Talking to one of the guys at the shed - we have a laser cutter there, and he is suggesting making a plastic template for rounding off the octagons on the router table - thoughts

Also, anyone have thoughts on optimum/minimum number of brackets for an 11'' pot? Does it make a difference if you plan for skin vs plastic head? My Stewarts both have 28, which seems like a lot (but both are small pots).

Also, what about raw brass vs plated hardware - I like the look of raw brass, any disadvantage?

Thanks in advance.

Sep 25, 2021 - 5:40:26 AM
likes this

14018 posts since 6/29/2005

quote:
Originally posted by John Yerxa

Ken LeVan Dan Drabek

Thanks Ken, all good tips. Yes we have a planer, still working on my technique for getting things truly flat. Kind of stuck at the above stage for the moment, although I have ripped the pieces for the neck and found some New Guinea Rosewood for the fingerboard.

Talking to one of the guys at the shed - we have a laser cutter there, and he is suggesting making a plastic template for rounding off the octagons on the router table - thoughts

That sounds like a good idea, kind of like Dan's method of using the tone ring—he can offer more insight on that than I, inasmuch as he has used a router to round off a lot of rims

Also, anyone have thoughts on optimum/minimum number of brackets for an 11'' pot? Does it make a difference if you plan for skin vs plastic head? My Stewarts both have 28, which seems like a lot (but both are small pots).

I always use 24—why?  Because that's been the tradition for many many years ever since Gibson standardized it—Vega later went from 28 to 24. That spacing looks "right" to me. I tighten all heads with a drum dial while making a every pot, and you can get discrepancies between one hook and the next even with 24. It would be harder to do with less hooks. 

It takes a finite amount of force to tighten a head to the proper tension, and the less hooks, the more of the stress each one has to bear.

You will no doubt hear a lot of disagreement on this, and the idea that 8 less hooks and brackets will reduce the weight of the banjo does have some validity—one bracket, bolt, hook & nut combo weighs 21g, so going from 24 to 16 would reduce the weight by 168g or 6 oz., hardly significant. In the mean time, less brackets always looks (to me) as if the person building the banjo was too cheap to buy enough brackets, and at the risk of ruffling some feathers, that's probably the most honest assumption— the least expensive banjos on the market have less brackets, not to reduce the weight.

Apropos of your next question, if you are going to use real brass instead of plated steel for the hooks, you will be better off with the proper number rather than less.

Also, what about raw brass vs plated hardware - I like the look of raw brass, any disadvantage?

I have always liked the character of brass alloys, and in the years I have been making banjos, I have made very few that were plated—none anymore. I really like the effect of different metals together—more interesting to me than everything being silver colored.  These days, a lot of brass players in orchestras / jazz etc. prefer raw brass because of the sound, but it has a no-nonsense appearance.

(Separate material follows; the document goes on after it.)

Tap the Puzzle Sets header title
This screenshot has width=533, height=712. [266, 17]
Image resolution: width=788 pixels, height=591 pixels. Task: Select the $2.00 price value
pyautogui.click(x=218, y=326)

The disadvantage is that brass will darken over time and require polishing to get it back to bright again. You can patina it and create an oxide which will protect it to a great extent, but it will darken, no question. Some people like the aging, some don't.

If you leave it raw, you can always get it plated down the road, but if you plate it, you can't reverse that.

Some examples of metal finishes on banjo pots:

My favorite brass finish at this time is a tumbled finish with ground walnut shells or corncobs, same as is used to polish brass cartridge casings—it's a nice lustrous satin, but not mirror.  I unfortunately don't have a good picture at the moment, but will post one in the future.

Thanks in advance.


Sep 27, 2021 - 4:20:06 PM
likes this

8007 posts since 1/7/2005

Hey Ken, I'd be hard pressed to pick a favorite among that group. Each one looks tasty enough to eat. You've really mastered the art of patination. It really works to pull together all the various materials. And it gives the impression of graceful aging.

DD

Sep 27, 2021 - 9:57:12 PM
likes this

John Yerxa

Australia

28 posts since 9/13/2021

Ken LeVan Dan Drabek

OK, I'll bite - "panination" is obviously giving something a patina, but how is it actually done? Is it something a person can do at home? "Tumbled finish with ground walnut shells" - is it done in something like a gemstone tumbler?

BTW, this exchange has been very helpful, so thanks guys. Got the blackwood for the neck and splines milled today, will be laying up my first octagon tomorrow.

John

Sep 28, 2021 - 11:22:46 AM

8007 posts since 1/7/2005

quote:
Originally posted by John Yerxa
OK, I'll bite - "panination" is obviously giving something a patina, but how is it actually done? Is it something a person can do at home? "Tumbled finish with ground walnut shells" - is it done in something like a gemstone tumbler?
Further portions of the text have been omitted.